* What to work on
What is needed is an exact copy of the lines in the entries below from the one holding "下篇：068期:【曾经的你】金牌禁①肖 (145, 1264)" through the one holding "Résultats (60, 1121)", pictures excluded.

* Exercise materials
================================
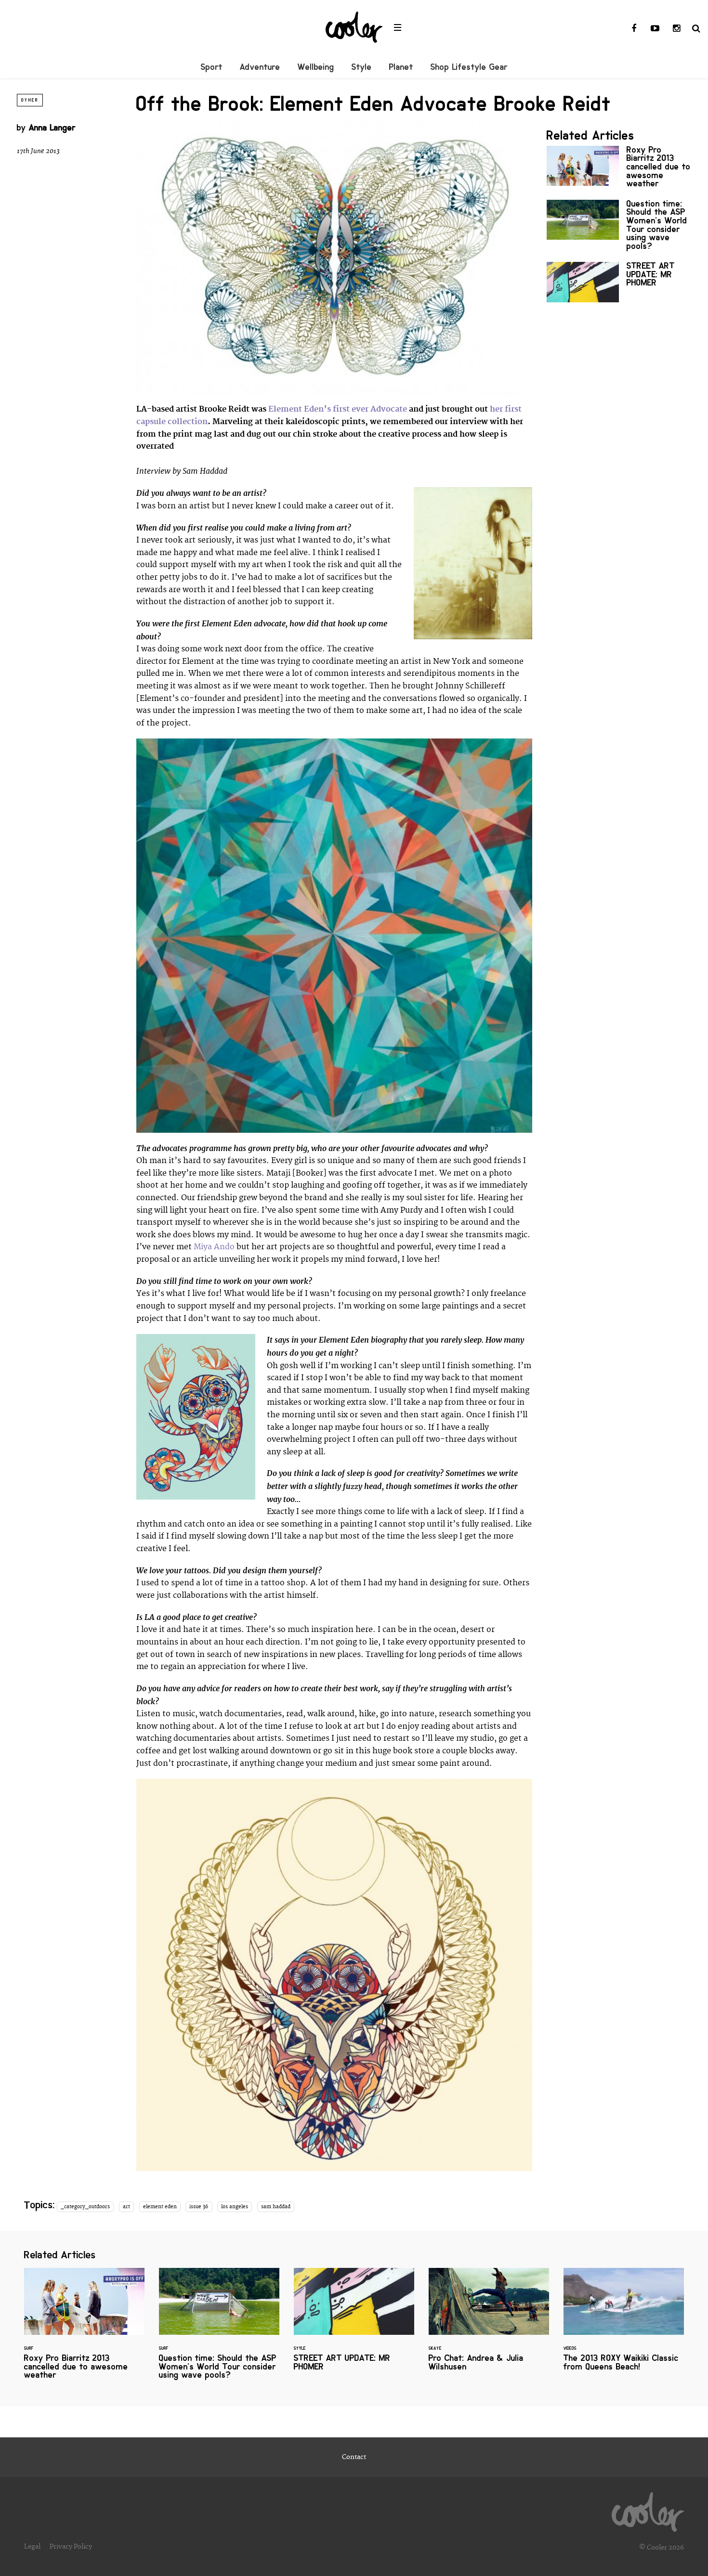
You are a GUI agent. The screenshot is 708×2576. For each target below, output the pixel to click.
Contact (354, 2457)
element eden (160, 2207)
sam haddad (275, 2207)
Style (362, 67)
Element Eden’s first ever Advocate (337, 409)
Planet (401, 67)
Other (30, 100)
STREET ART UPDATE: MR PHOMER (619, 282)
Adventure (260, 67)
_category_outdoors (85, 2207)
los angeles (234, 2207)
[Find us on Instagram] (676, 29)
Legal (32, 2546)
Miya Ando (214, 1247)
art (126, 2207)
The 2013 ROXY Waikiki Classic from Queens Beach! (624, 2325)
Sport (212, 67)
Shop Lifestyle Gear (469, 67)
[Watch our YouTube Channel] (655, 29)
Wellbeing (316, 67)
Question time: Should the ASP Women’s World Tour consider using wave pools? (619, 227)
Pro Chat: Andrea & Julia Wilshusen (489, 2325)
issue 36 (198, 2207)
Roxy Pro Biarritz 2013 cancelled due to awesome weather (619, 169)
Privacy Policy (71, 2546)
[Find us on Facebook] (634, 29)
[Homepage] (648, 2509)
================================
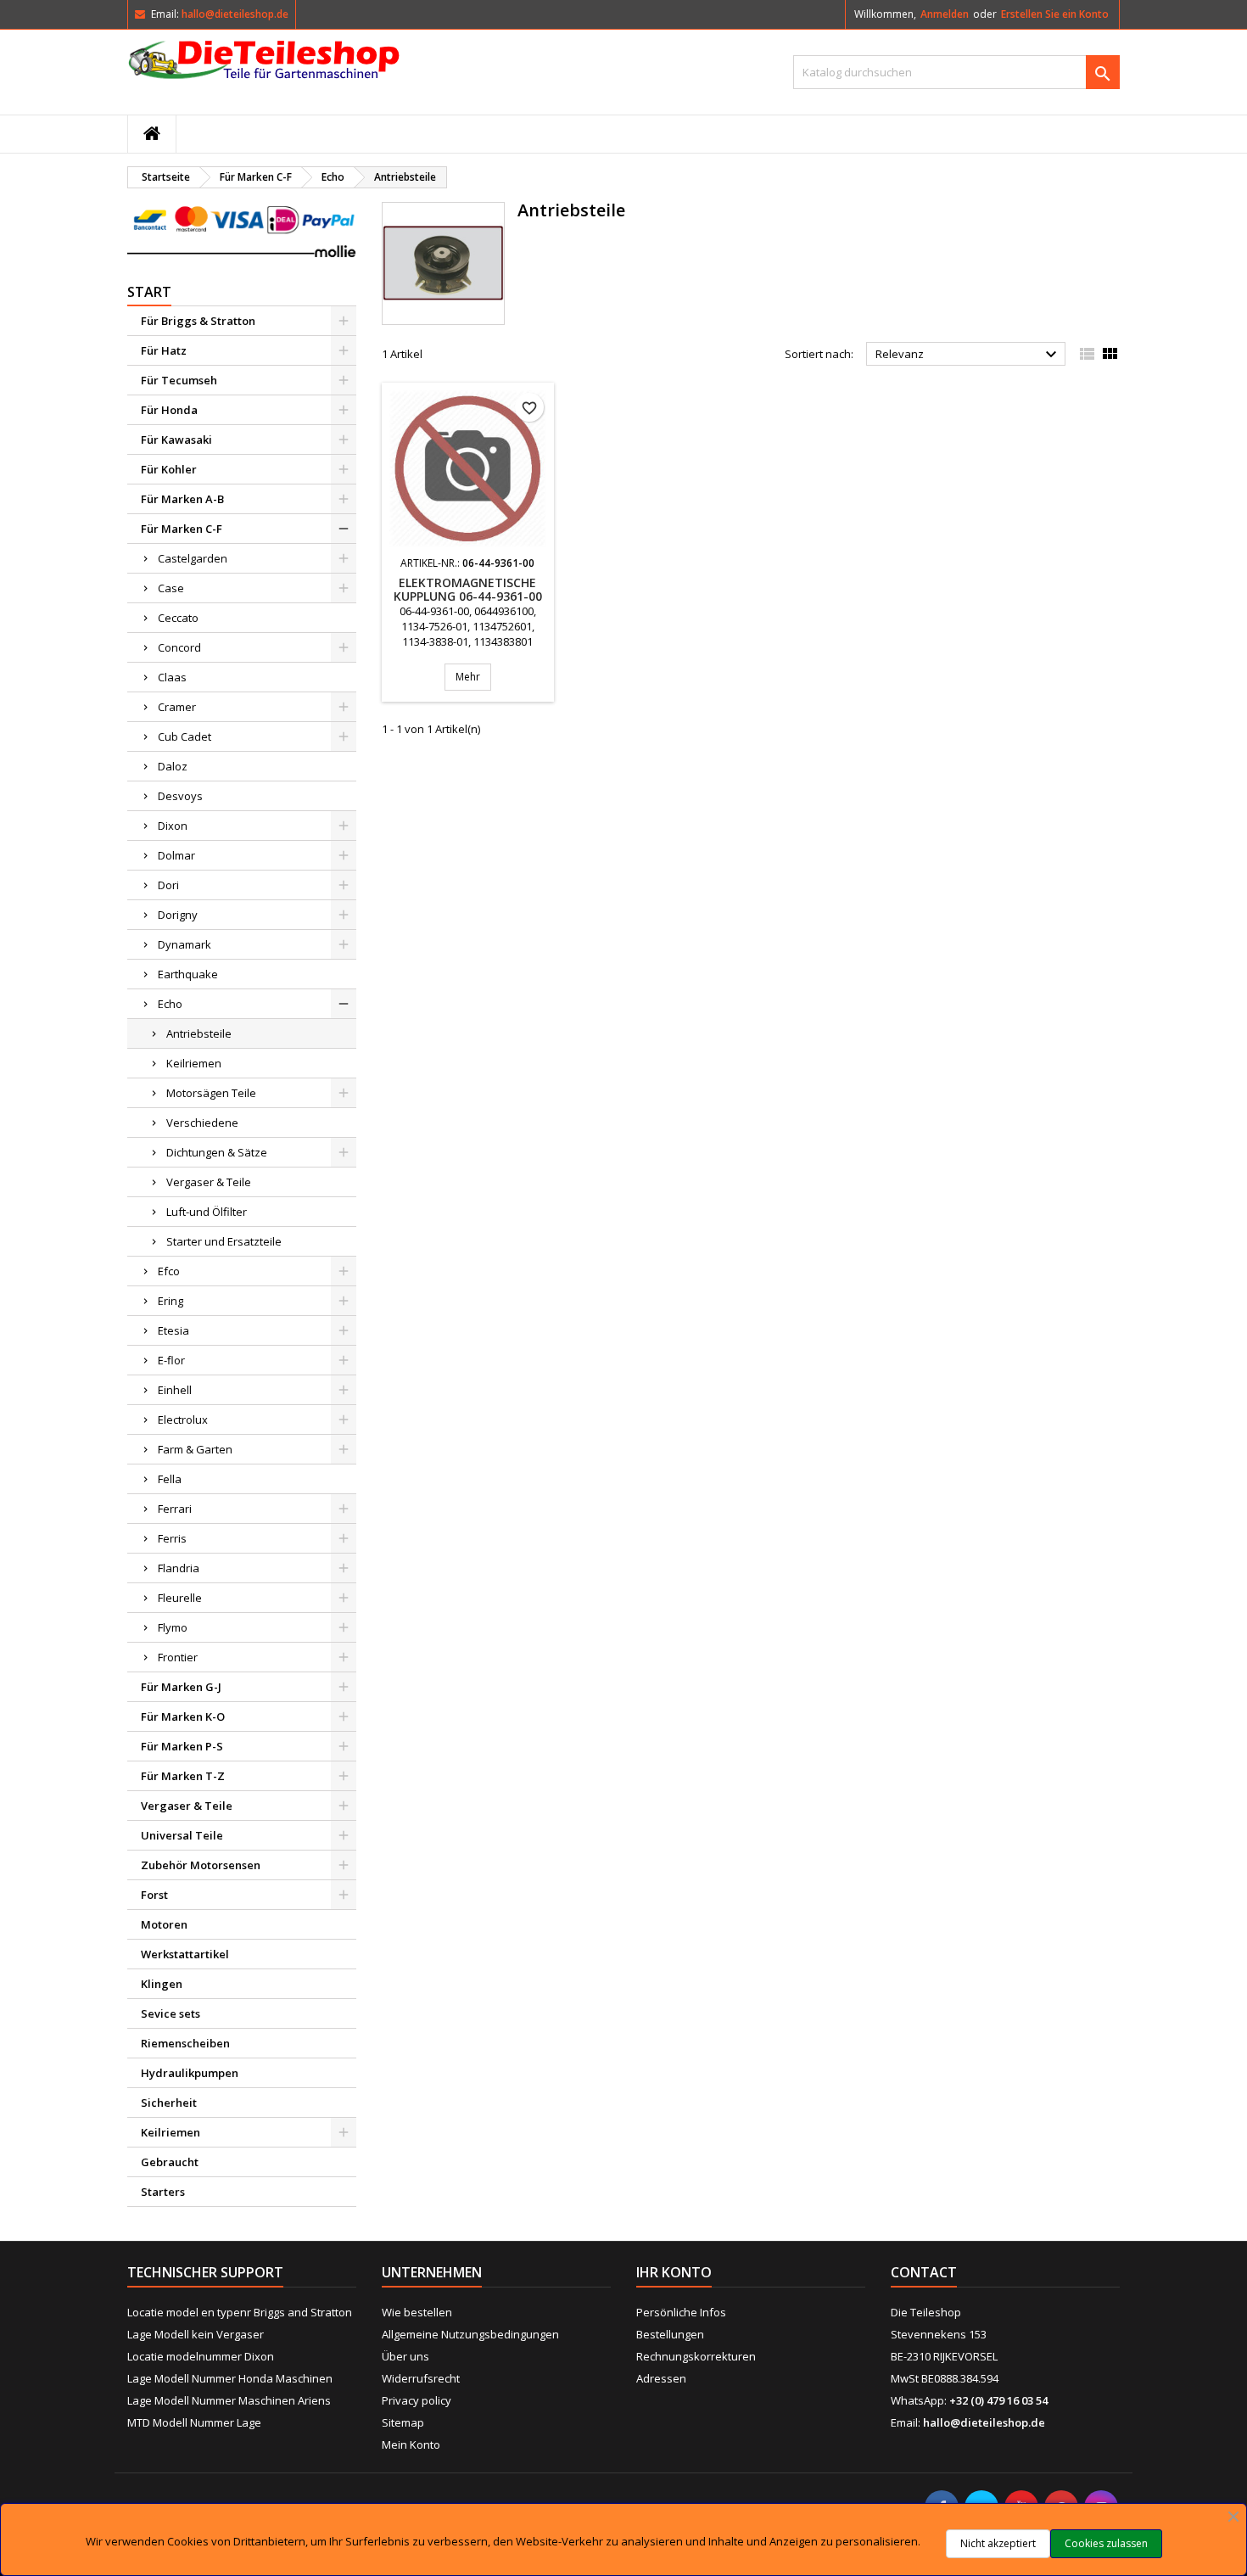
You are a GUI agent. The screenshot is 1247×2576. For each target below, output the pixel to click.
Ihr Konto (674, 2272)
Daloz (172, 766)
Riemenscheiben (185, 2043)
================================
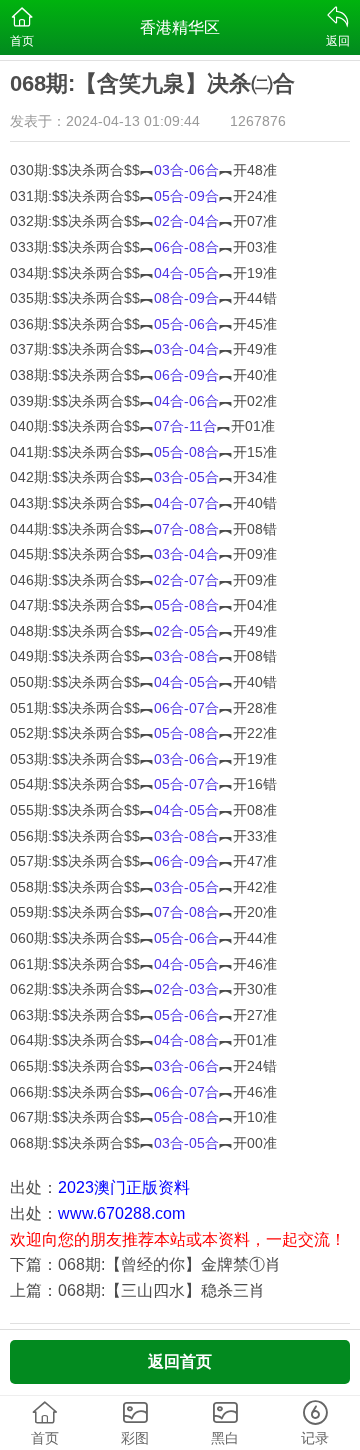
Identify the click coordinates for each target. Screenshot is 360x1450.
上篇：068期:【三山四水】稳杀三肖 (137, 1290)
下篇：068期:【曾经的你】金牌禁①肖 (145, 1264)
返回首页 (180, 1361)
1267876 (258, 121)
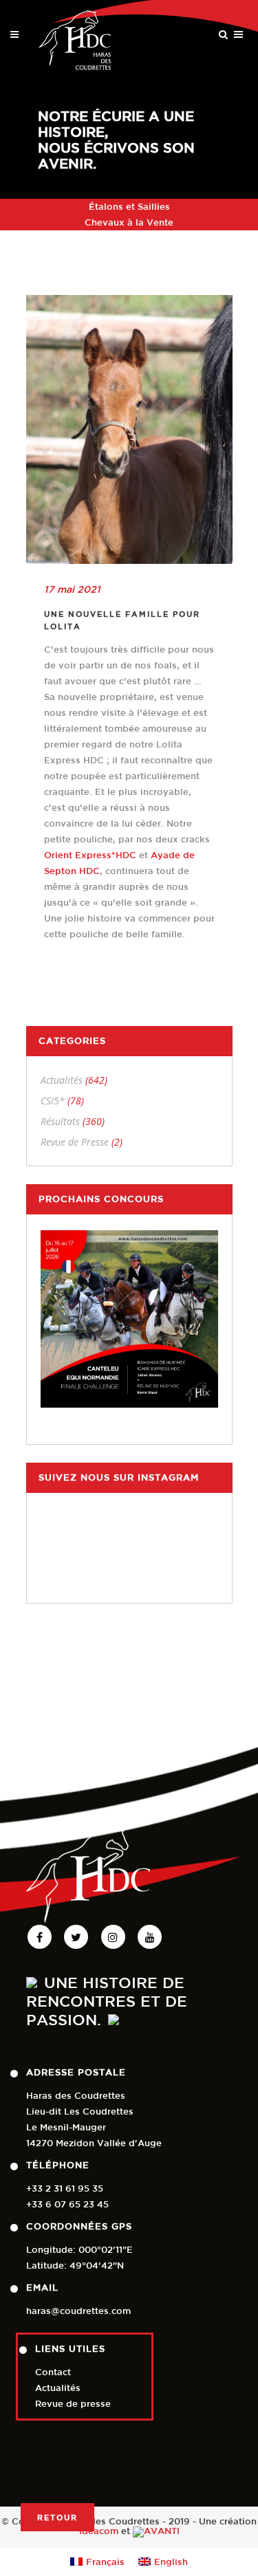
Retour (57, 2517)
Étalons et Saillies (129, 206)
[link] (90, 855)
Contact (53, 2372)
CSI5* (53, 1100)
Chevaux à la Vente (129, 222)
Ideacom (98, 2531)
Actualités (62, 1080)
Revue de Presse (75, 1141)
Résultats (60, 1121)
================================
* Output below
下篇：068期:【曾经的你】金牌禁①肖 (145, 1264)
返回首页 (180, 1361)
1267876 (258, 121)
Retour (57, 2517)
Étalons et Saillies (129, 206)
[link] (90, 855)
Contact (53, 2372)
CSI5* (53, 1100)
Chevaux à la Vente (129, 222)
Ideacom (98, 2531)
Actualités (62, 1080)
Revue de Presse (75, 1141)
Résultats (60, 1121)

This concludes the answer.